Повелитель ничего не ответил, поэтому Люсинде пришлось продолжать:

— Ни при каких обстоятельствах я не выйду замуж за одного из тех джентльменов, которые считают, что оказали мне великую честь, предложив руку и сердце. Я не люблю никого. Умирая, мой муж советовал мне на этот раз выходить замуж только по любви.

— Значит, в первом браке любви не было? — полюбопытствовал Повелитель.

— К сожалению, — вздохнула Люсинда.

— Следовательно, вы вышли за него из-за денег?

— Нет, вовсе нет. Деньги тут ни при чем. И Роберт… Люсинда осеклась.

— Так в чем же причина? — продолжал допытываться он.

— Мой ныне покойный отец, лорд Уорт, владелец Уортингтон-Мэнор в Вустере, когда-то слыл человеком состоятельным, но не слишком богатым. И женился он по любви. Мама принесла ему небольшое, но достаточное приданое. У них родилось семеро детей, и, разумеется, каждого нужно было обеспечить и вывести в люди. Первыми были Уильям.

Джордж. Их пришлось обучать в Итоне и Оксфорде. Джордж, как вам известно, выбрал церковную карьеру, но Уильям всегда любил играть в солдатиков, поэтому папа устроил его в полк королевских драгун. Папа всегда говаривал, что с мальчиками куда легче, а вот когда дошло до девочек, ему пришлось нелегко.

— А что случилось с вашими родителями?

— Мама умерла, когда мне было двенадцать лет, папа — вскоре после того, как я стала женой Роберта Харрингтона, — объяснила Люсинда. — Оказалось, что найти мужа и приданое для каждой обходится куда дороже, чем предполагал отец. Всех старших сестер вывозили в Лондон, и там они становились бесспорными королевами сезона. Первая подцепила герцога, вторая —маркиза, а третья — графа. Только когда настала очередь Джулии, папа понял, что попал в затруднительное положение.

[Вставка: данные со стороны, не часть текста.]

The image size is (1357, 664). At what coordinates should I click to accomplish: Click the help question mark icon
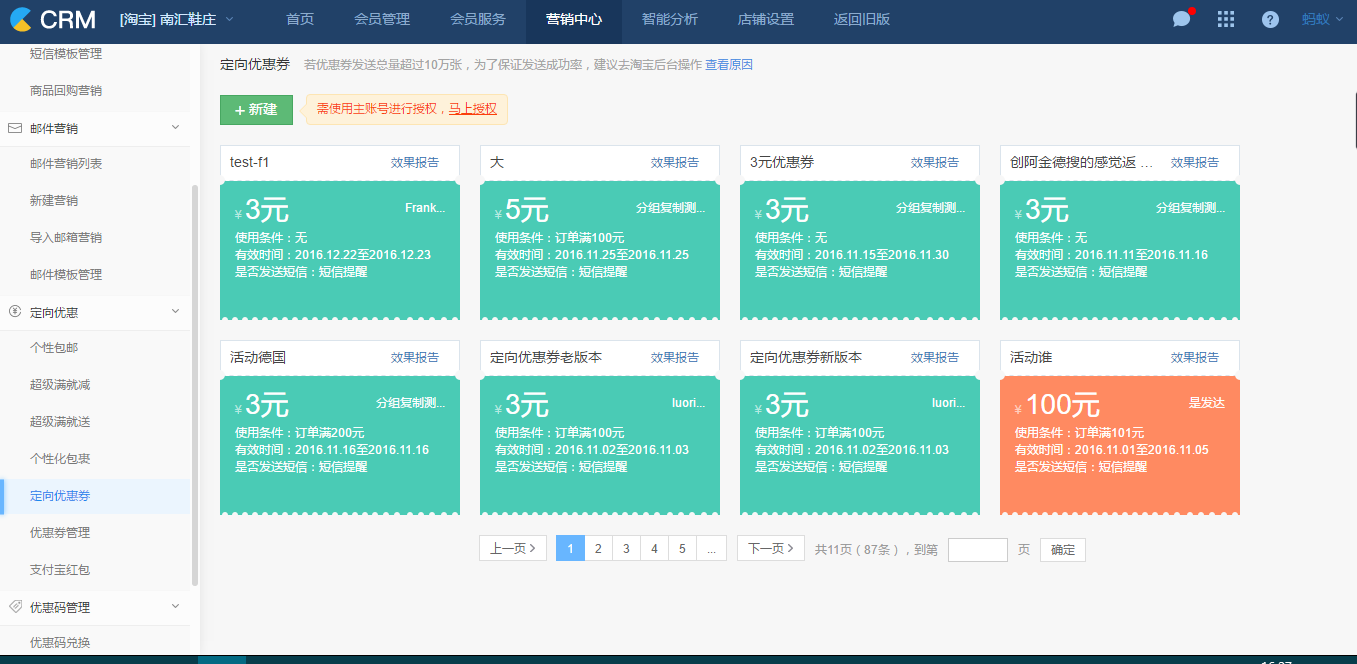(1269, 19)
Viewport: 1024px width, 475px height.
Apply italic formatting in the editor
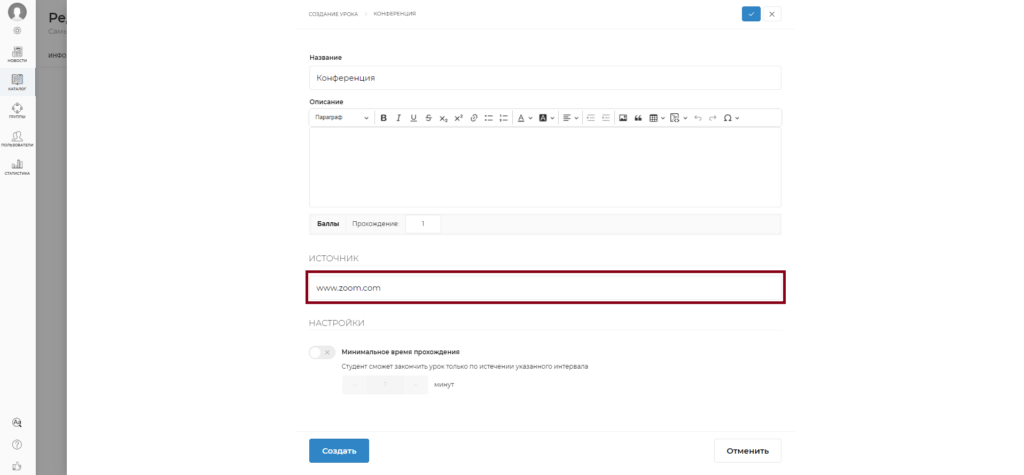click(x=398, y=118)
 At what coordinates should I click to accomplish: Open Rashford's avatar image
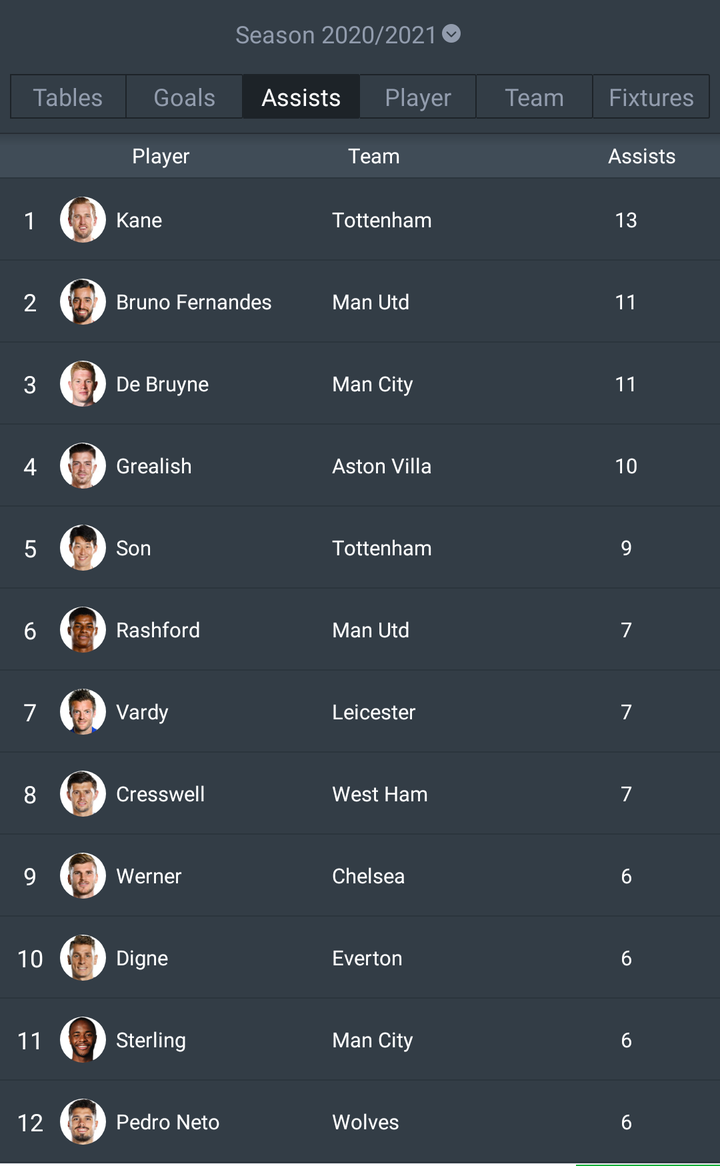tap(83, 629)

Мои сестры всегда останавливались в доме папиной тети, леди Дунстан. Она обожала вводить девочек в общество, но после того, как Джулии сшили гардероб и купили все необходимые безделушки, папа обнаружил, что оставшихся денег хватает только на более чем скромное приданое, а для меня уже ничего не остается.

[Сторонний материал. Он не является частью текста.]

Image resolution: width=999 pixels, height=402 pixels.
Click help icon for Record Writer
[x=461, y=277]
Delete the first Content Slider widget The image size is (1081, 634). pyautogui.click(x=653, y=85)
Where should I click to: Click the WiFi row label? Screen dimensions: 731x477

Люсинда глубоко вздохнула.

— Именно тогда мой отец пустился во все тяжкие. Взял приданое Джулии и отправился в «Уайте», играть в карты. И даже выиграл сначала. В ту ночь удача сначала была на его стороне, но потом отвернулась. Друзья советовали ему взять выигрыш и уйти, но бедного папу словно заколдовали. Наконец он потерял все и пришел в полное отчаяние. Джулия к тому времени уже встретила лорда Рафферти и безумно влюбилась. И хотя наша двоюродная бабушка леди Дунстан была против бедного Рафферти из-за того, что он ирландец, папа знал, что он скоро попросит руки Джулии. Несмотря на ирландское происхождение, Рафферти был очень богат, и сестра не могла сделать лучшей партии. В том сезоне слишком много знатных и состоятельных наследниц съехалось в Лондон искать мужей, и Джулия вряд ли смогла бы соперничать с ними. Но Рафферти так влюбился, что принял бы даже ничтожное приданое.